[Rows excerpted from a collection]
§
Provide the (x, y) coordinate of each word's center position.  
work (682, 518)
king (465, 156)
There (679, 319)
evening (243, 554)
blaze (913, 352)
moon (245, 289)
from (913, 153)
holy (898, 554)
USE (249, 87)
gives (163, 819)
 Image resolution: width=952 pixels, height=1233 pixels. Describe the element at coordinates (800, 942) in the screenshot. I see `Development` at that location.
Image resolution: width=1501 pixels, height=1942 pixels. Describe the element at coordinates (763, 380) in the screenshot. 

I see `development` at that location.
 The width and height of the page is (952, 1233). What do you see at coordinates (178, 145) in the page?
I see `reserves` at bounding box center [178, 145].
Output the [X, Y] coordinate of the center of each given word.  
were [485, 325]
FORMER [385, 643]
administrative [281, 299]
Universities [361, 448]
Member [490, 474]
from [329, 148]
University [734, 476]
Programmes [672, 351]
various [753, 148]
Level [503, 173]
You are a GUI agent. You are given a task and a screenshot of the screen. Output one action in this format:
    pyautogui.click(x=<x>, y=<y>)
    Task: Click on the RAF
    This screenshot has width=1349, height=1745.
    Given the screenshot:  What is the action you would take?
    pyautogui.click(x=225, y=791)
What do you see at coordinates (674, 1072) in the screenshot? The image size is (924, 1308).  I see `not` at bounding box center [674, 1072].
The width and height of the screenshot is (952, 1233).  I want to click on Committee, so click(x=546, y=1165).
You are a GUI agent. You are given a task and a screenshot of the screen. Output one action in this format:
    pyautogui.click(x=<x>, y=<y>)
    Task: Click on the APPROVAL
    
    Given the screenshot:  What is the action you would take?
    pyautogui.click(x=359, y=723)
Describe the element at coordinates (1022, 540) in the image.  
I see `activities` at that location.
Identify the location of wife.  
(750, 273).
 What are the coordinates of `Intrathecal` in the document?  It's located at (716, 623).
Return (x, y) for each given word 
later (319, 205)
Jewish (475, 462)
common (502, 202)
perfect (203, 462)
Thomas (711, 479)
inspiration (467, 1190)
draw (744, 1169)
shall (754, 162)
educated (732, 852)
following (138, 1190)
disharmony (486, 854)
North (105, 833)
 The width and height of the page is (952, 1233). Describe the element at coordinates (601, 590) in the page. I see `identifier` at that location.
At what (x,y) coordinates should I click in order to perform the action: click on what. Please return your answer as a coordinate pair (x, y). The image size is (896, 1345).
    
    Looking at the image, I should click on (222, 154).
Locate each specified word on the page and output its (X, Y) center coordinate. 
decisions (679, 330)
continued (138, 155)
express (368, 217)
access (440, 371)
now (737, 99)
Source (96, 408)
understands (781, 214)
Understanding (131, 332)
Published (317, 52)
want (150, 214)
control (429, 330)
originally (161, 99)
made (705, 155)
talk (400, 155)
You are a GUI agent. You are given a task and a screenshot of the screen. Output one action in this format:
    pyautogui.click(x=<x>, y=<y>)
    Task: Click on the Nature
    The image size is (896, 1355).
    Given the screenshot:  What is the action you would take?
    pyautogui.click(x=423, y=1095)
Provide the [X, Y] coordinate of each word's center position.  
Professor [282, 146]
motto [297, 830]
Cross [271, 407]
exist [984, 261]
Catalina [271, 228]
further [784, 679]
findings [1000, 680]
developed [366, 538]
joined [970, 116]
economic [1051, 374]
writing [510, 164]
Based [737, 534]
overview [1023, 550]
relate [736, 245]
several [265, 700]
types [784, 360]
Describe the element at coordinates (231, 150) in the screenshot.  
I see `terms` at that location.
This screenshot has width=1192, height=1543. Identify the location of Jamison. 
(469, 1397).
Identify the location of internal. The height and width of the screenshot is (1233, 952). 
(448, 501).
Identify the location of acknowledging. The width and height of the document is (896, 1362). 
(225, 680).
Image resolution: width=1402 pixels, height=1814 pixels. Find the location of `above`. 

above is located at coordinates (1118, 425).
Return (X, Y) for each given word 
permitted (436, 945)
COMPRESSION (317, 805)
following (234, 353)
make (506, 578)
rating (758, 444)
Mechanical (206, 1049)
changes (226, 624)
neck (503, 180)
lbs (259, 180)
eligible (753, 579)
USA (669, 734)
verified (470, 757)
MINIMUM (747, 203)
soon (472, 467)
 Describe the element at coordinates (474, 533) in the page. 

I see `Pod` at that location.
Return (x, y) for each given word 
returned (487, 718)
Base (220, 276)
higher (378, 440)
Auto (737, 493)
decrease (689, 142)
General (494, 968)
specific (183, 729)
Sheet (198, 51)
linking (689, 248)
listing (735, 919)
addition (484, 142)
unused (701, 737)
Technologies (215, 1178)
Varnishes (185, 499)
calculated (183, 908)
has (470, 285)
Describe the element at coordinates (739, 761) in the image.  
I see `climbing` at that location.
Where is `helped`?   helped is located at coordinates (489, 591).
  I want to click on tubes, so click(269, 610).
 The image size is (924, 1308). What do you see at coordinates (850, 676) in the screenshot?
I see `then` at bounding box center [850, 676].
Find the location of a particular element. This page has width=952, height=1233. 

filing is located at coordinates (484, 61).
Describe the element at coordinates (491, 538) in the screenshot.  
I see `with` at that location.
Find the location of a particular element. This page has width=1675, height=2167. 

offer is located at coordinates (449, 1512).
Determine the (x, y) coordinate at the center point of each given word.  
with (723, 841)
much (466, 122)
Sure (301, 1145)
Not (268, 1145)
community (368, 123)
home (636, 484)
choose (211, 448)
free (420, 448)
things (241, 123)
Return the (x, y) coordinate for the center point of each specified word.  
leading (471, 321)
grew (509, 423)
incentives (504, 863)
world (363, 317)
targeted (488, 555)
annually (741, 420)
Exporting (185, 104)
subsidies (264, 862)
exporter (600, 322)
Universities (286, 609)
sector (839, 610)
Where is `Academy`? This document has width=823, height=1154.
§
* _What you have to do_: Copy out, without any changes, the lines running from the start of the rows through the line that contains "USE (249, 87)", including both ends.

* _Written answer_:
Provide the (x, y) coordinate of each word's center position.  
work (682, 518)
king (465, 156)
There (679, 319)
evening (243, 554)
blaze (913, 352)
moon (245, 289)
from (913, 153)
holy (898, 554)
USE (249, 87)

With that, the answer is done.